Whatever the true reason, her choice, according to jewellery historian and author Vivienne Becker, was entirely a conventional one for the teenage aristocrat. “It was totally in tune with her style, she was the ultimate Sloane Ranger at the time,” says Becker. The traditional cluster style in fact had initially gained popularity 150 years earlier thanks to another royal wedding. Prince Albert designed a sapphire cluster brooch as a wedding gift for his young bride, Princess Victoria in 1840 (also created by Garrard). Fast-forward to Diana’s sapphire cluster and it was typical of high jewellery in the 1980s which, adds Becker, “was virtually all the three big gemstones (sapphire, ruby and emerald) framed by clusters of diamonds”. Since high jewellery was so expensive and destined to be passed down through generation after generation, it was felt it had to be entirely classic in design. It was only in the 1990s that things changed and the designers of the world’s most precious jewellery let their imaginations take full flight.
For the show’s makers, this scene is an opportunity to show that cracks in the relationship between Charles and Diana were visible from the beginning. When Diana says the ring is the same colour as her eyes, Charles, standing behind his future bride, makes a double gaff saying that they are brown and then green. Future tensions with the Queen are also alluded to when she asks, in a virtual eye roll, why Diana has chosen this particular one. “It’s the most expensive,” jokes Charles.

In real life, the engagement ring immediately became a symbol of their entire relationship and it was widely imitated all over the world. “It’s funny that such a traditional, conventional ring has been so laboured with significance,” says Becker. Over the years that followed, Diana adapted to her royal role and developed her own inimitable style, one that saw her leading the way in fashion rather than following convention. The ring remained a constant, however, even after her separation from Prince Charles in 1992. “If she’d chosen it 10 years later it’s likely it would have been a very different ring,” adds Becker.

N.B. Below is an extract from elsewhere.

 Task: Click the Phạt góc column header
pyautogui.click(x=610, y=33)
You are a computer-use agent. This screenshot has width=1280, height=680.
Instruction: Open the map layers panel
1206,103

Today, the ring is as visible as ever, worn by the Duchess of Cambridge as her own engagement ring. Prince William chose to propose with the ring after Prince Harry, who had picked the ring as a keepsake of their mother when she died in 1997, reportedly offered it to his big brother for the occasion. “I thought it was quite nice because obviously she’s not going to be around to share any of the fun and excitement,” said Prince William of Diana at the time of his engagement to Kate Middleton in 2011. “This was my way of keeping her close to it all.” After decades of speculation, we ourselves are perhaps as close as we’ll ever be to understanding how the famous ring came to be owned by the People’s Princess.